The order on voice roaming means that home roaming will now be subject to automatic roaming requirements, and applies a general assumption of reasonableness to the agreements. The commission will still address roaming disputes between carriers on a case-by-case basis. "St. Augustine wisely taught us that it is human to err, but it is devilish to remain woefully in error," Commissioner Michael Copps said, in explaining his support for the changed rules.
The commission also voted to adopt a second further notice of proposed rulemaking on whether to apply automatic roaming to mobile data, which expands the scope of a previous proceeding and acknowledges the evolution of the wireless broadband ecosystem. The rulemaking also seeks comment on whether the FCC has the legal authority to take action on the issue. Commissioner Robert McDowell said he supported the rulemaking, but urged commenters to send in their legal analyses on whether the FCC can move forward with the rules in the wake of a recent federal appeals court ruling that cast doubt on the FCC's authority to regulate broadband.

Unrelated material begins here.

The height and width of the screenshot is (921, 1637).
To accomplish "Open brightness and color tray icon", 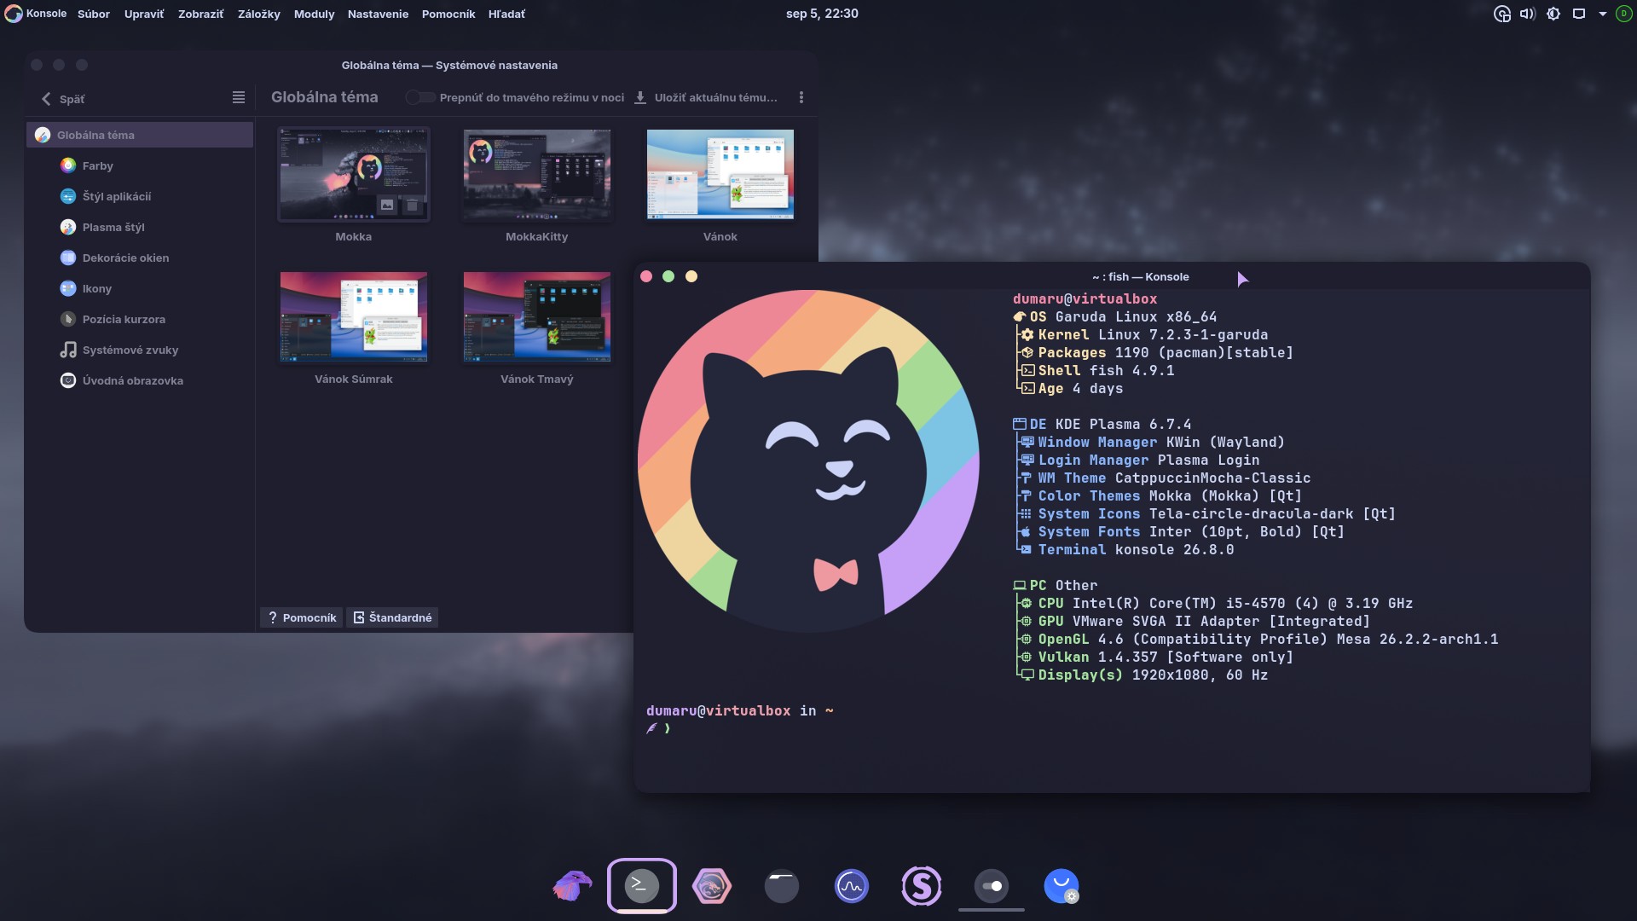I will click(x=1553, y=14).
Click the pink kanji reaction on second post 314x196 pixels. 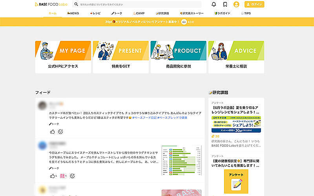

Additionally, the FCC voted to approve a notice of inquiry and notice of proposed rulemaking that begins the transition of the $8.7 billion USF from supporting rural voice services to expanding broadband access. Over the course of 10 years, the FCC hopes to shift the USF entirely from supporting voice to supporting broadband access. The agency's notice of inquiry seeks comment on the proper model for doing this, and on interim competitive procurement rules to accelerate broadband deployment while the FCC works on final rules. The rulemaking also seeks comment on how to control the costs of the current program.
McDowell said the commission agreed that the current USF is "antiquated, arcane, inefficient and downright broken." Genachowski characterized the issue as a "multi-layer, Rubik's cube of a project."
"It will not be easy, that is the consensus of this group, and we know that to be true," he said. "But it is also what we are committed to do."